Semantic Textual Similarity Assessment in Chest X-ray Reports Using a Domain-Specific Cosine-Based Metric
Sayeh Gholipour Picha, Dawood Al Chanti, Alice Caplier
TL;DR
This work introduces Medical Corpus Similarity Evaluation (MCSE), a domain-specific metric for assessing semantic similarity between generated chest X-ray reports and ground-truth references. It combines Clinical Entity Extraction with a Domain Similarity Evaluation, leveraging negations, descriptive modifiers, and a domain-aware cosine-like score computed through neural representations. The method is validated against radiology-annotated datasets and public chest X-ray corpora, and applied to evaluate recent report-generation models, demonstrating more meaningful semantic judgments than traditional metrics like BLEU. While showing promise, the study notes a bias in domain cosine similarity and suggests avenues to mitigate this bias in future work, with code and resources made publicly available.
Abstract
Medical language processing and deep learning techniques have emerged as critical tools for improving healthcare, particularly in the analysis of medical imaging and medical text data. These multimodal data fusion techniques help to improve the interpretation of medical imaging and lead to increased diagnostic accuracy, informed clinical decisions, and improved patient outcomes. The success of these models relies on the ability to extract and consolidate semantic information from clinical text. This paper addresses the need for more robust methods to evaluate the semantic content of medical reports. Conventional natural language processing approaches and metrics are initially designed for considering the semantic context in the natural language domain and machine translation, often failing to capture the complex semantic meanings inherent in medical content.

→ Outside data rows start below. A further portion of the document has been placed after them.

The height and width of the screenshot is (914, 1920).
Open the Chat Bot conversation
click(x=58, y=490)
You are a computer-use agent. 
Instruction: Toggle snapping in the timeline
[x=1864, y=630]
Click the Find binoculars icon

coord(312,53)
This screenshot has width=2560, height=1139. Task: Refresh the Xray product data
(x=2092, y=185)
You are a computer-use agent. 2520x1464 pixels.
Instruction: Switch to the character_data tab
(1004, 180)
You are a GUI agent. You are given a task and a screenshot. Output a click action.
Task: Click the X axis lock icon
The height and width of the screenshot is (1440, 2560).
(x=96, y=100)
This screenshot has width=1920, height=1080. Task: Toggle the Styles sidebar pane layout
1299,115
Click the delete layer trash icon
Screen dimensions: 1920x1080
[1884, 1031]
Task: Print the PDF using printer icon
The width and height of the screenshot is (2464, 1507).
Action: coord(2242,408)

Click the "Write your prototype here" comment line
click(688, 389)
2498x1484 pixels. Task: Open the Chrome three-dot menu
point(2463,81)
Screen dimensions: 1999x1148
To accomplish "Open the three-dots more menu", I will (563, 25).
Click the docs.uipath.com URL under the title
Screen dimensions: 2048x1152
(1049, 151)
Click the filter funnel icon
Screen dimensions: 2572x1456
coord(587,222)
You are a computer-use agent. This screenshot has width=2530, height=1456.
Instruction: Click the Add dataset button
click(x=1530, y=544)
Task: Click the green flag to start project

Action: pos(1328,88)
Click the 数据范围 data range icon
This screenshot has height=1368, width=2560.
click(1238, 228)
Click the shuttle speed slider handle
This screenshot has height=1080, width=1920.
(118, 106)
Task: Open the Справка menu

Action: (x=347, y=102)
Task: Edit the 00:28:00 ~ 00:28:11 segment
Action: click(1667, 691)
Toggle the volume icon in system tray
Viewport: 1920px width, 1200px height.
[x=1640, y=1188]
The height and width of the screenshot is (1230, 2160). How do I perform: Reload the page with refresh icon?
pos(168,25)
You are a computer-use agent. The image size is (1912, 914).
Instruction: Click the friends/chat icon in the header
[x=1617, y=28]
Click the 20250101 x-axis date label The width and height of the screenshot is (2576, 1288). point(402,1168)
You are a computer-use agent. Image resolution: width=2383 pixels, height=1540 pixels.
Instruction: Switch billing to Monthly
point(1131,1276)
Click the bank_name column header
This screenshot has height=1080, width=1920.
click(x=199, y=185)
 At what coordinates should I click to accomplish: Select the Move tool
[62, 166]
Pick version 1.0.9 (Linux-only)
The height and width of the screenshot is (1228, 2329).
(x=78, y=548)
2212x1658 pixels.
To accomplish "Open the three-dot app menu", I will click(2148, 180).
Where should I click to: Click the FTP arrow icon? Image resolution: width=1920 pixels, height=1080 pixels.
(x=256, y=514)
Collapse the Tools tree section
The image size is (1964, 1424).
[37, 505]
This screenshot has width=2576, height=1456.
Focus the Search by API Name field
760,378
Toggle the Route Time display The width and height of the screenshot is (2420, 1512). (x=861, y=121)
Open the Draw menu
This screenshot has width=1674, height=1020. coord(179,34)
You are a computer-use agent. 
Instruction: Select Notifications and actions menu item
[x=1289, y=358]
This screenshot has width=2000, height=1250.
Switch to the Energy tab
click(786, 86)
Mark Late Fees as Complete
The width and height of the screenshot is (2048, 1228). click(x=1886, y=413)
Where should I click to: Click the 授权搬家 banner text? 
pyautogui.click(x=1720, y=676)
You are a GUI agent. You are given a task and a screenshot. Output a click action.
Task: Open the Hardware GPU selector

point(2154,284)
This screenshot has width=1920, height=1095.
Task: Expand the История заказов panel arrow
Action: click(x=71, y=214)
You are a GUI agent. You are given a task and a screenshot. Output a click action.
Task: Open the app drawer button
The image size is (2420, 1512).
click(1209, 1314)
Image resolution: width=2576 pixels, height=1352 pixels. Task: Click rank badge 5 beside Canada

In this study, we introduce a novel approach designed specifically for assessing the semantic similarity between generated medical reports and the ground truth. Our approach is validated, demonstrating its efficiency in assessing domain-specific semantic similarity within medical contexts. By applying our metric to state-of-the-art Chest X-ray report generation models, we obtain results that not only align with conventional metrics but also provide more contextually meaningful scores in the considered medical domain.